The excellent bilingual newspaper El Tecolote covered some of the same ground we did in its cover story this week, “Unregulated Rental Business Takes Over Housing,” focused on how Airbnb is contributing to gentrification and displacement in the Mission District.
Reporter Jackson Ly found a couple that turned a rent-controlled apartment on 24th St. into a $249 per month de facto hotel room, booking it for 24 nights in August and making $5,976 in just one month, on top of the $3,069 they’re making in August renting out the guest room in the apartment where they actually live for $99 per night.

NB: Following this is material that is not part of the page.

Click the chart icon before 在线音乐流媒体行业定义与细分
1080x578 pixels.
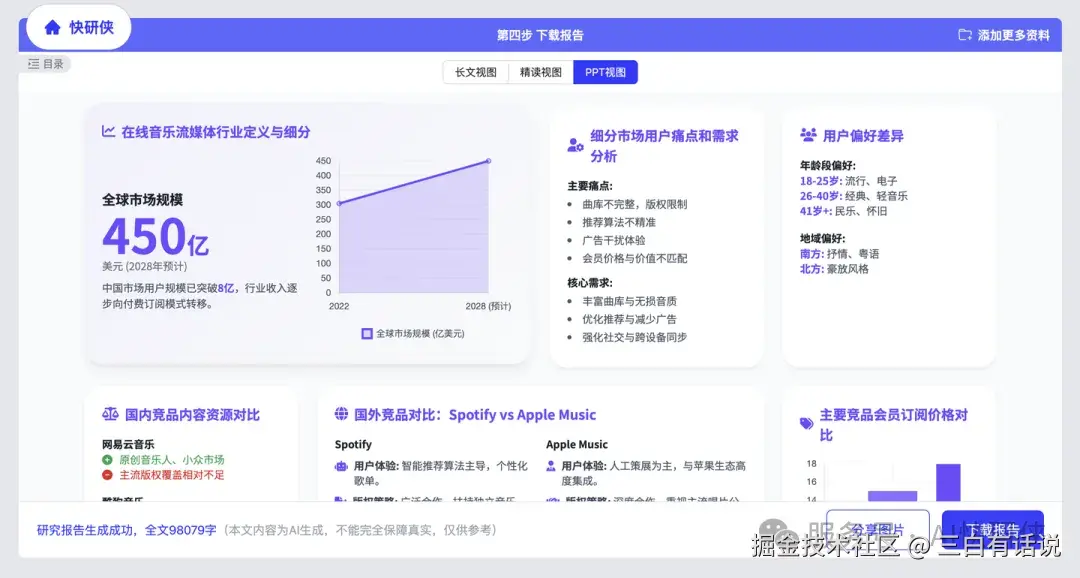tap(110, 131)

“It’s cheating the people that pay taxes,” Maria, who lives in the unit below this couple’s investment apartment and is tired of the rotating stream of tourists in her building, told the newspaper.

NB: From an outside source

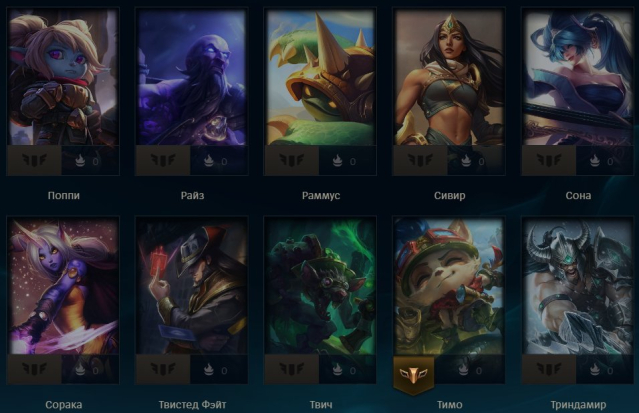This screenshot has width=639, height=413.
Task: Click the mastery crest icon under Райз
Action: 163,160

I got ahold of El Tecolote Managing Editor Iñaki Fdez. de Retana, who told me, “it seems like we’re on the same page,” noting the Guardian has also recently written about the prison hunger strike and some other issues that his paper has covered.
He said that housing issues like this one are extremely important to the Latino community that lives in the Mission, and he’s been surprised that Mayor Ed Lee has been unwilling to address the impacts of Airbnb and other tech community contributors to the problem.
“It is very important,” he told us, noting that visiting European tourists are changing the character of the neighborhood. “In particular on 24th Street, which was once seen as the heart of the Mission, it’s changing overnight and [Airbnb and other housing rental websites] is a big part of that.
Meanwhile, we’re still waiting for a substantive response from Airbnb to the issues that we and a handful of other journalists are raising. CEO Brian Chesky, who was an amateur competitive bodybuilder before founding Airbnb in 2008, would apparently rather flex his muscles than deal directly with the community where his company is based.